Concrete example: Mutually assured destruction via patents.
I have the cashed model that many of the worlds biggest software companies are well aware that they are constantly infringing on each others patents, and that they coordinate around that by agreeing to not pursue the violation of those patents.
This also enables a pretty natural way of punishment in case one party does clearly violate the terms of the agreement, and allows the other party to threaten to enforce their patents if one party decides to release the other party’s secret.
(Comment by Ryan)
A strong claim...
My naive expectation is that government has been more successful. This expectation rests on three things:
1. Industry is only interested in commercially relevant secrets. Government is interested in commercially relevant secrets, and also a variety of non-commercial secrets like those with military applications. Therefore a government is more likely to try to keep any random technological secret than a company will, because many of them are not commercially viable.
2. Historically, powerful technological secrets have been developed explicitly under government authority. In the United States example, these have been government laboratories or heavily regulated companies who yield the secrets to the government and don’t share them with the industry. Comparatively few such secrets are developed under the auspices of the private sector alone (unless they have been much more successful in keeping them secret than I expect).
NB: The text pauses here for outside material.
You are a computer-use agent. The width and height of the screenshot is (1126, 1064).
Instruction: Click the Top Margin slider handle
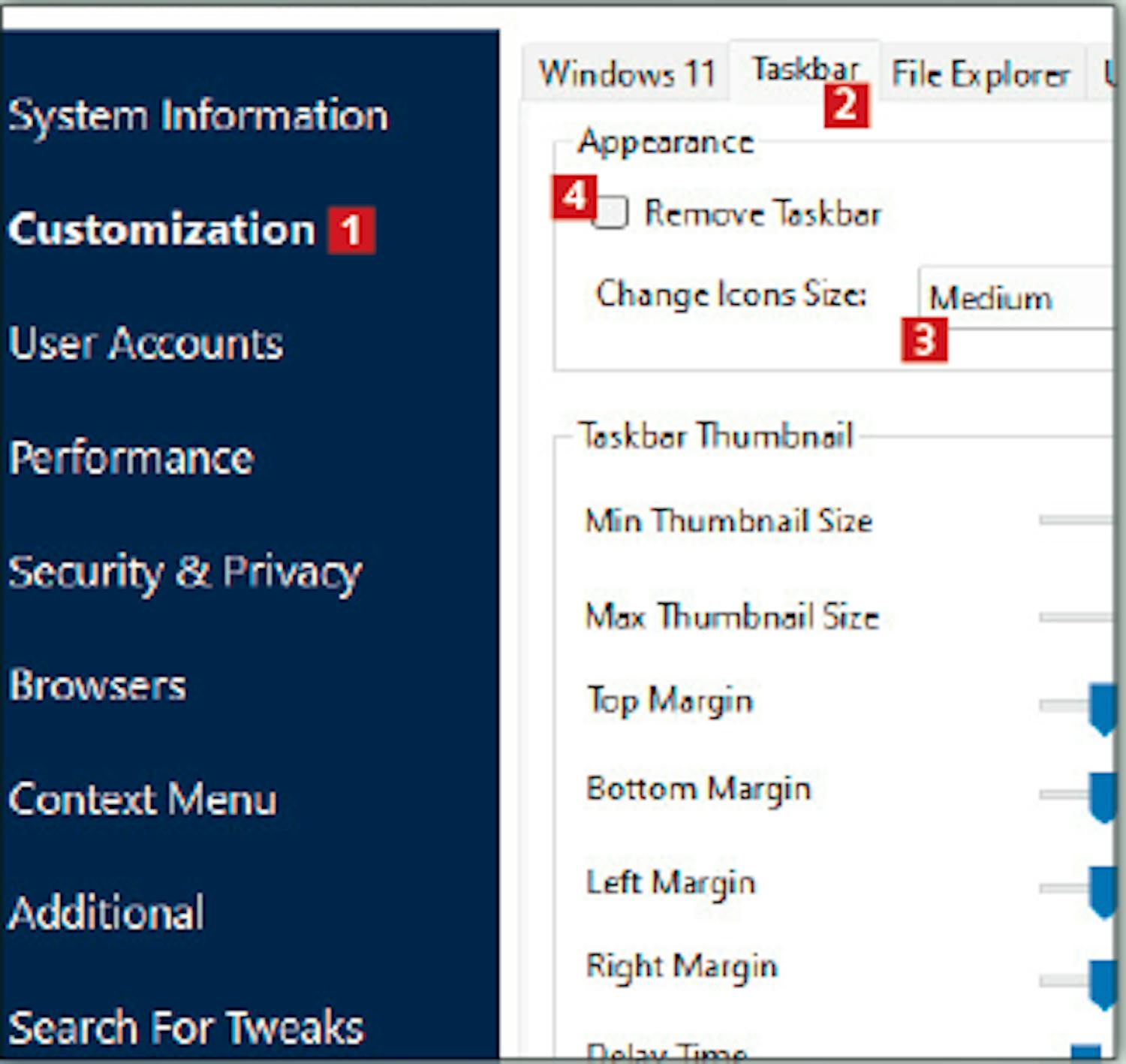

3. Governments usually have capabilities that industries lack, like powers of investigation and violence. They can and do routinely use these capabilities in the protection of secrets. It is rare for a commercial entity to have anything like that capacity, and even if they do there is no presumption of legitimacy the way there is for governments.
So the government is interested in more kinds of powerful technological secrets, and originates most of them, while having and using additional tools for keeping them secret.
Following on assumption #1, it feels worth it to address the question of incentives. For example, a corporation only has a positive incentive to invest in security relative to the profits they expect from the secret or secrets in question. Further, they always have an incentive to cut costs and security is notorious for being a target because its relationship to profits is poorly understood, and that is how the judgments are made.
By contrast, the government tends to have security protocols first and then decide what to protect with them later. The United States is notorious for classifying huge amounts of even mundane information; security protocols last for longer than the average company exists (~25 years is common, frequently longer). There is a trend to overprotect secrets, regardless of power.
Because these incentives are different, it might be worthwhile to break the question up along a few different criteria. For example, suppose we compared government protection of important military secrets with something of similar import to a corporation, like trade secrets of their core product. Alternatively, we could break the question down by method and ask how each group has secured their technological secrets, and then compare between methods. This wouldn’t address the question of “is the risk greater if it is Google or DARPA who cracks AGI first” but it would help us more accurately assess such risks and perhaps help with safety-related recommendations.
The grandfather of a friend in college had a technique for producing irreplaceably smooth ball bearings that he preferred to keep secret rather than patent. He had two employees, one of which was his son in law.
I suspect there are a lot of small cases like this, because it would be weird for me to know the only one.